● TASK OBJECTIVE
Needed from the data below: every line from the one with "Given: Open the" up to and including the one with "Given: Click the hamburger menu icon", repeated exactly and with nothing else.
STUDY MATERIAL section start
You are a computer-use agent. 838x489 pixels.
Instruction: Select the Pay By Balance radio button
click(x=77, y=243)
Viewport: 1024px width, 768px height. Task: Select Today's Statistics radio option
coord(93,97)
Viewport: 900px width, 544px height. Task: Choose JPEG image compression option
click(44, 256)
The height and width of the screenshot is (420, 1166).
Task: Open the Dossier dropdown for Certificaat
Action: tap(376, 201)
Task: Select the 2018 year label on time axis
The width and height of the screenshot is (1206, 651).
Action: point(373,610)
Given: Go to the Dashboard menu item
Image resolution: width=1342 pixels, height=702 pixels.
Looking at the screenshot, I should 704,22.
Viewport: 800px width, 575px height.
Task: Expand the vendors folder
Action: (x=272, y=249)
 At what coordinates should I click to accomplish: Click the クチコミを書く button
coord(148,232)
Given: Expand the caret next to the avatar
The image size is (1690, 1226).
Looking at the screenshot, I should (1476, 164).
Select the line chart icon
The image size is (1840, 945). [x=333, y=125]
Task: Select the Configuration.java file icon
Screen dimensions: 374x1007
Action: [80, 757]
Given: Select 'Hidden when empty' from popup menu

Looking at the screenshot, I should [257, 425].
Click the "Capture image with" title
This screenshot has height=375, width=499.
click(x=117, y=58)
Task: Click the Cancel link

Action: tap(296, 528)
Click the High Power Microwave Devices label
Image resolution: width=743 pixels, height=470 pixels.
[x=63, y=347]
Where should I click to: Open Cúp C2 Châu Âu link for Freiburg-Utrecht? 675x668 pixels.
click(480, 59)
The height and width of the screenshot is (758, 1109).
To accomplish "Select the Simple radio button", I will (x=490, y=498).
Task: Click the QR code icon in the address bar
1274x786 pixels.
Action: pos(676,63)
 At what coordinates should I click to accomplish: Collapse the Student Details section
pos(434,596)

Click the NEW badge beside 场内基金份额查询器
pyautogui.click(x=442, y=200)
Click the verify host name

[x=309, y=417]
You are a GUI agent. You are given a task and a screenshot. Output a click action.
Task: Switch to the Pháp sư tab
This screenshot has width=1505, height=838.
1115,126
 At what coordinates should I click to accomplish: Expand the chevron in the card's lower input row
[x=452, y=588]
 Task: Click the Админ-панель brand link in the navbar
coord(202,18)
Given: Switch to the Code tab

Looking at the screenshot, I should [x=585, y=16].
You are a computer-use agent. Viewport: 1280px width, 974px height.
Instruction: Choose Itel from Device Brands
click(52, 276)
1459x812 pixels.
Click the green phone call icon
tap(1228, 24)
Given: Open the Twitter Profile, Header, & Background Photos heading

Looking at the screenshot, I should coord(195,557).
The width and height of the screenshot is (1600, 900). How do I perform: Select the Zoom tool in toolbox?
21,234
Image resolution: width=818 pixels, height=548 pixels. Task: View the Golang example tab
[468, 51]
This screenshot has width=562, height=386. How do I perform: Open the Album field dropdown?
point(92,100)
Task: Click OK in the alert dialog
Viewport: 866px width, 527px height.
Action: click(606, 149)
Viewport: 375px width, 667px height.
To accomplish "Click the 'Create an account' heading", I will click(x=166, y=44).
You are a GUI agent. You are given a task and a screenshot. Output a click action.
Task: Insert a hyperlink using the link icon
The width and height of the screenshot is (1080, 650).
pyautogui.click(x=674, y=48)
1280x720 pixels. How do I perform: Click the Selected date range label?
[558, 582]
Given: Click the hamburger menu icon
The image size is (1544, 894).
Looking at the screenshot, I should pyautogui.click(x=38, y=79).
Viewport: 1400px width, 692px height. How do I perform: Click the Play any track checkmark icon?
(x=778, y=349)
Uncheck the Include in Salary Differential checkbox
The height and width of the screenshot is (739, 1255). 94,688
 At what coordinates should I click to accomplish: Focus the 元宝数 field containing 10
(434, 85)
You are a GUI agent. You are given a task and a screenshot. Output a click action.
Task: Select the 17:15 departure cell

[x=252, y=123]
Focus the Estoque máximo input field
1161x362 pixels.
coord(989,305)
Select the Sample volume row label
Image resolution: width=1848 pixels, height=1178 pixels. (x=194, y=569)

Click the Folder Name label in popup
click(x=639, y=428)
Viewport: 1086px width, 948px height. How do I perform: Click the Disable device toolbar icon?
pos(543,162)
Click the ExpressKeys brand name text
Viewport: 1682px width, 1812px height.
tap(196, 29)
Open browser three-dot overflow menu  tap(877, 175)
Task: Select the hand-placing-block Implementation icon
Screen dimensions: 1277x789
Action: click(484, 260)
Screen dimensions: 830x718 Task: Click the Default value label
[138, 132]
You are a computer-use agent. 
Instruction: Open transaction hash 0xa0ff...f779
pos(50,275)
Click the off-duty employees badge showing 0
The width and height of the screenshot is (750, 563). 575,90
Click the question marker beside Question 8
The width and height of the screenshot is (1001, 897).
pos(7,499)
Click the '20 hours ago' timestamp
STUDY MATERIAL section end
● WRITTEN RESPONSE
Given: Open the Twitter Profile, Header, & Background Photos heading

Looking at the screenshot, I should coord(195,557).
The width and height of the screenshot is (1600, 900). How do I perform: Select the Zoom tool in toolbox?
21,234
Image resolution: width=818 pixels, height=548 pixels. Task: View the Golang example tab
[468, 51]
This screenshot has width=562, height=386. How do I perform: Open the Album field dropdown?
point(92,100)
Task: Click OK in the alert dialog
Viewport: 866px width, 527px height.
Action: click(606, 149)
Viewport: 375px width, 667px height.
To accomplish "Click the 'Create an account' heading", I will click(x=166, y=44).
You are a GUI agent. You are given a task and a screenshot. Output a click action.
Task: Insert a hyperlink using the link icon
The width and height of the screenshot is (1080, 650).
pyautogui.click(x=674, y=48)
1280x720 pixels. How do I perform: Click the Selected date range label?
[558, 582]
Given: Click the hamburger menu icon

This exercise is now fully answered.